§ Halaman:
Sabtu, 13 Februari 2010

Mulid Nabi

Cinta Rasulullah SAW

Sebuah Refleksi Keimanan yang Tangguh

By Moh. Subhan

Abstraksi

Begitu tinggi kedudukan Nabi Nabi Muhammad saw di hadapan umat Islam, sehingga momen-momen penting dalam kehidupannya selalu dikenang, dirayakan, dan diperingati. Mulai dari kelahirannya, pengangkatannya sebagai Rasul, pendakian spiritualnya yang tak tepermaknai berupa isra’-mi`raj hingga migrasinya dari Mekah ke Madinah. Kelahiran Nabi Muhammad saw. tidak bermakna apa-apa, seandainya beliau tidak diangkat sebagai nabi dan rasul Allah yang bertugas untuk menyampaikan wahyu kepada umat manusia agar mereka mau diatur dengan aturan apa saja yang datangnya dari Allah.

Kehadiran Nabi Muhammad saw ke dunia nyata dianggap sebagai pertanda kehidupan baru (rahmat) bagi umat manusia. Sebab, dengan lahirnya beliau terjadi perubahan baik dalam bidang politik, ekonomi, sosial dan budaya. Keberhasilan Beliau dalam melakukan transformasi dan reformasi terhadap masyarakat Arab Jahiliyah dalam waktu yang relatif tidak terlepas dari peran-peran sosial semasa hidupnya, di samping peran wahyu yang dibawanya. Selain sifat-sifat yang positif yang terdapat pada dirinya, keberadaan wahyu Al Qur'an turut memberi kontribusi pada munculnya legitimasi sosial dari masyarakatnya, sehingga Muhammad dianggap sebagai tokoh yang pantas untuk diikuti, meski melawan arus budaya yang telah ada secara turun-temurun. Terjadinya pergeseran sikap dari sebagian masyarakat terhadap Nabi, seperti anak-anak muda, yang lebih mengidolakan para selebritis daripada Nabi Muhammad perlu disikapi dengan bijak dan dewasa.

§ Tantangan:
Tuliskan lanjutan tulisan tentang cinta kepada Rasulullah saw. di atas, dimulai setelah kalimat terakhirnya.

§ Cuplikan Data:
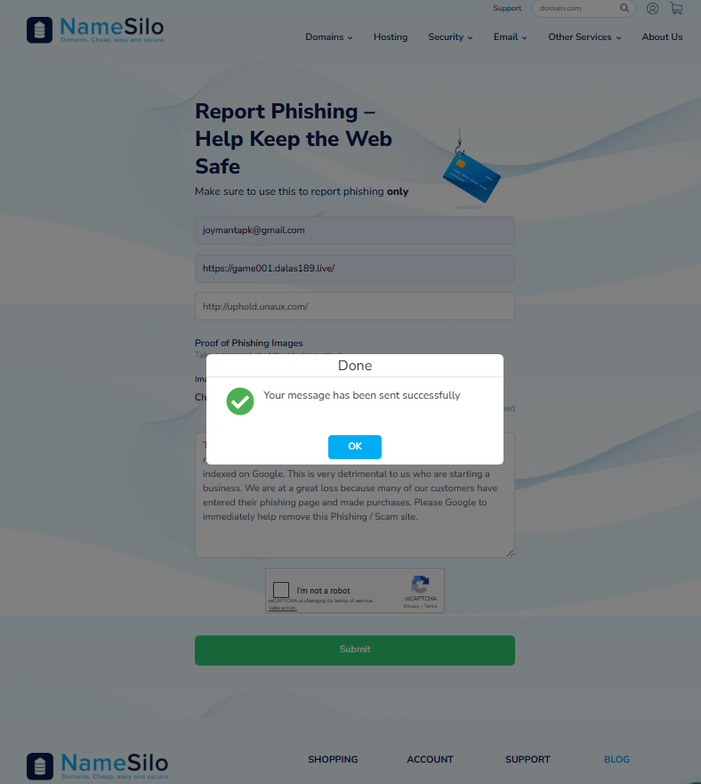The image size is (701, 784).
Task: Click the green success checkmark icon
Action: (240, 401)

...

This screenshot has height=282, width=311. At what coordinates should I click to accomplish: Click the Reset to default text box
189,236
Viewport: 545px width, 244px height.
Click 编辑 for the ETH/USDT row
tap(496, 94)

---

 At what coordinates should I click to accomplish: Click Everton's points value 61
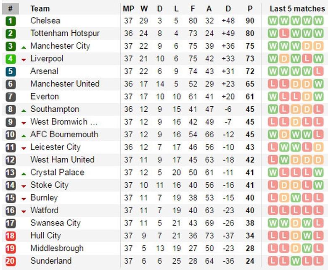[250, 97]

§ Hasil:
Mengenal lebih akrab sosok Rasulullah

Dr. Ahmad Muhammad al-Hufy sebelum menulis kitab; “Min akhlak an-Nabiy” beliau bertutur penuh kerendahan hati, “Ya, Rasulullah, junjunganku! Apakah kata-kata yang tak berdaya ini mampu mengungkapkan ketinggian dan keluhuranmu? Apakah penaku yang tumpul ini dapat menggambarkan budi pekertimu yang mulia? Bagaimana mungkin setetes air akan sanggup melukiskan samudera yang luas? Bagaimana mungkin sebutir pasir akan mampu menggambarkan gunung yang tinggi? Bagaimana mungkin sepercik cahaya akan dapat bercerita tentang matahari? Sejauh yang dapat dicapai oleh sebuah pena, hanyalah isyarat tentang keluhuran martabatmu, kedudukanmu yang tinggi, dan singgasanamu yang agung.”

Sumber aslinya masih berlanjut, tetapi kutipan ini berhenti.